L’espoir d’une ouverture est toujours présent, comme dans le cas de cet enfant qui n’écrivait que des mots orduriers et qui, un jour, a découvert avec Eve la beauté des mots. À la fin, il a posé sa craie et déclaré, émerveillé : « Plus tard, je veux être poème ».
L’histoire des enfants que Eve nous conte dans La Dame des mots, nous rappelle que la violence domestique est la première violence dans le monde, et que ses principales victimes en sont les femmes et les enfants. Les parents de l’une des petites protégées d’Eve battaient systématiquement les leurs: donner des baffes, c’était donner une éducation. Il avaient eux-mêmes maltraités dans leur enfance et, .comme si souvent, , le cycle de la violence se reproduisait. « Ils donnaient à leurs enfants des baffes à leur dévisser la tête » raconte Eve, « et quand on leur a dit : ‟Vous ne devez pas frapper vos enfants”, le pére a répondu : ‟Mais je ne les frappe pas… je n’ai pas de bâton ! ” »
Mais ce lent et persévérant travail connaît aussi ses moments de grâce.
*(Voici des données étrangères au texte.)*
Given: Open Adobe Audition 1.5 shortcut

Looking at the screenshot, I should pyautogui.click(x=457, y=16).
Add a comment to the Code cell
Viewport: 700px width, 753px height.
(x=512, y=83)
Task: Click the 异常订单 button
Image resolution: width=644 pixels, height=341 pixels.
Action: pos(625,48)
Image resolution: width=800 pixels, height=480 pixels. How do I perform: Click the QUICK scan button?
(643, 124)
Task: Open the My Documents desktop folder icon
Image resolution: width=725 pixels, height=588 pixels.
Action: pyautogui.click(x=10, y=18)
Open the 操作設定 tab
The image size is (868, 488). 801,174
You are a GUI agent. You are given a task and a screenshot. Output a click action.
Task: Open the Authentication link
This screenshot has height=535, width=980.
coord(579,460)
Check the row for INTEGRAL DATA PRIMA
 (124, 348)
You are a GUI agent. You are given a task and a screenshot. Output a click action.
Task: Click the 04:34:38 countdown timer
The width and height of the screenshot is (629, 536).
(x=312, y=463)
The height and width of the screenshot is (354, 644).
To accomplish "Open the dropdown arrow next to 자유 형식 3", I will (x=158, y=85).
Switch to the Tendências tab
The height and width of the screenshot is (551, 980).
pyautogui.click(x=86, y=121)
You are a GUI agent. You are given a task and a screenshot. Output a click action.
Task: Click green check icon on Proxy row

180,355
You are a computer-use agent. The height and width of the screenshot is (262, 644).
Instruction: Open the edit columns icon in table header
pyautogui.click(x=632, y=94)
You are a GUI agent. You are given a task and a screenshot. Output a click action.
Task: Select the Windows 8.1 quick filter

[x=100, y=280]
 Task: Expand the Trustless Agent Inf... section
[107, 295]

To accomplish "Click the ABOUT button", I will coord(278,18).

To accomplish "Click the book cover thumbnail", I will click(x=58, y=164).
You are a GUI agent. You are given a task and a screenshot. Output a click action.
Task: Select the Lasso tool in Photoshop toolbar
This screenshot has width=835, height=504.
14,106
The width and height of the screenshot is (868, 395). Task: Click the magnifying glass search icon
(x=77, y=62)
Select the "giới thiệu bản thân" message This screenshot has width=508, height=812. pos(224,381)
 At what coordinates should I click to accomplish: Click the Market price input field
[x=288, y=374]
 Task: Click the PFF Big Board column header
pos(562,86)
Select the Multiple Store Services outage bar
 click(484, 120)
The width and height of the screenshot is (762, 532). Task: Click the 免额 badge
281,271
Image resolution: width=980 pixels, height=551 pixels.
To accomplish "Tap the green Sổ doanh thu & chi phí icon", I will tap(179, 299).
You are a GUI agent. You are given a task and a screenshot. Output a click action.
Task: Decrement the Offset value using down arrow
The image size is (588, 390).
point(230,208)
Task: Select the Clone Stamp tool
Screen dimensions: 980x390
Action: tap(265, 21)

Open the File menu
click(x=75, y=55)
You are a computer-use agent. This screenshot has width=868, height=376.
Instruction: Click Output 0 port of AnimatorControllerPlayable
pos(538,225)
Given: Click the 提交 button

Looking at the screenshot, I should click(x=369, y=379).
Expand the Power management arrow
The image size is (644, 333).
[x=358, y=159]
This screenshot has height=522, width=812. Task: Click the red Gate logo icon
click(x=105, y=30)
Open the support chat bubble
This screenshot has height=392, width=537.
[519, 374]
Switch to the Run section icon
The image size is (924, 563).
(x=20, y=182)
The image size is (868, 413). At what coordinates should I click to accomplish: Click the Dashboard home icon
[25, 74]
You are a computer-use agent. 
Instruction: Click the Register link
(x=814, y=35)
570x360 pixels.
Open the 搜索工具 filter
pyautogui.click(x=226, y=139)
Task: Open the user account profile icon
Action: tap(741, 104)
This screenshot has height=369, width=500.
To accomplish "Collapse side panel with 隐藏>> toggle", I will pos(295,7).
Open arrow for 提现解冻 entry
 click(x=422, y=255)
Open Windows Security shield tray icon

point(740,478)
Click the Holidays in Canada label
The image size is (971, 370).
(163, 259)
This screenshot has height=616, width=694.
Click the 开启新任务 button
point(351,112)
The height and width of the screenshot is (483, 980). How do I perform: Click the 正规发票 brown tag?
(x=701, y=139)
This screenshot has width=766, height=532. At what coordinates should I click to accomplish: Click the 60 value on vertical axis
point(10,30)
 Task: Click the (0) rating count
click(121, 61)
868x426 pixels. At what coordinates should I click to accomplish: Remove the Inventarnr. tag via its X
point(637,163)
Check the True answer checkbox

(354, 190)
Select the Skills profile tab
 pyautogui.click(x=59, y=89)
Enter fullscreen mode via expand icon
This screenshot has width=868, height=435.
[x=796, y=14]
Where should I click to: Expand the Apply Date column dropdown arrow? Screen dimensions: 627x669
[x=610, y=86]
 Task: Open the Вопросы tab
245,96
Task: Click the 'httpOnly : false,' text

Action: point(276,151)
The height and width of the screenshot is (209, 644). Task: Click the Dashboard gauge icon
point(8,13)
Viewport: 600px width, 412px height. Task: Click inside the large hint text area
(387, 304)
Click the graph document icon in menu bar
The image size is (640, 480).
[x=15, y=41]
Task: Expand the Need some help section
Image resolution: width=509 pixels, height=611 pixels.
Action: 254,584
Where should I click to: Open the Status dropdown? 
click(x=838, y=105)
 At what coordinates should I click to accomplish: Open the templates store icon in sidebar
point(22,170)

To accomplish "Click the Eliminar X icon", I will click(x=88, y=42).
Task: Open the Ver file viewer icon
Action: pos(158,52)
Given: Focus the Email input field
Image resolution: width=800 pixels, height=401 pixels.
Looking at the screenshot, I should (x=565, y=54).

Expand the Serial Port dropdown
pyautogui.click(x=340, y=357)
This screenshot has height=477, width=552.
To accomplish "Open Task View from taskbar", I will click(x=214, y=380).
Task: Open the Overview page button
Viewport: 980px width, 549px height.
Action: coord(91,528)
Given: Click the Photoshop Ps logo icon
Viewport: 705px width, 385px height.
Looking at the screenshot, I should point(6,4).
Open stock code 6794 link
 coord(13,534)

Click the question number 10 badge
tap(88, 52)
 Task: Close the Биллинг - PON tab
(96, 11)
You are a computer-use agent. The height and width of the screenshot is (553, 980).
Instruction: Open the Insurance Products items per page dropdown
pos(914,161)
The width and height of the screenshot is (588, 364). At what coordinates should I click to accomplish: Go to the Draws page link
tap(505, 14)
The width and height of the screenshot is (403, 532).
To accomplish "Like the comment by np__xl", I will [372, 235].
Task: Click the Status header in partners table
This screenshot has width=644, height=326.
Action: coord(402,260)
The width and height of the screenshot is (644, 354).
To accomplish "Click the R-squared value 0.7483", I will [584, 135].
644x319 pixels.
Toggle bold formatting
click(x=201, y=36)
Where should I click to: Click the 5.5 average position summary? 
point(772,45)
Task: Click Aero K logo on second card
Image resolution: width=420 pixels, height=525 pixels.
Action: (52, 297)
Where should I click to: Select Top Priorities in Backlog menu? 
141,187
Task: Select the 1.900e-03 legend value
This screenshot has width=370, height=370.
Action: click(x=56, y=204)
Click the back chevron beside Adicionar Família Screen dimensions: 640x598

« Deux parents avaient une attitude flagrante de rejet vis-à-vis de leur enfant, et je me rappelle avoir dit une fois à l’un deux : ‟Mais regardez votre enfant, comme il est beau.” Les parents ont été interloqués et, entendant ces mots, l’enfant s’est soudainement déployé. Il est littéralement devenu beau, parce qu’il avait une belle expression. Il se sentait regardé autrement, et les parents, eux aussi, le regardaient autrement, pas comme un enfant raté. Par mon regard, celui que je portais sur leur enfant, les parents ont pu porter un autre regard, et l’enfant s’est transformé. »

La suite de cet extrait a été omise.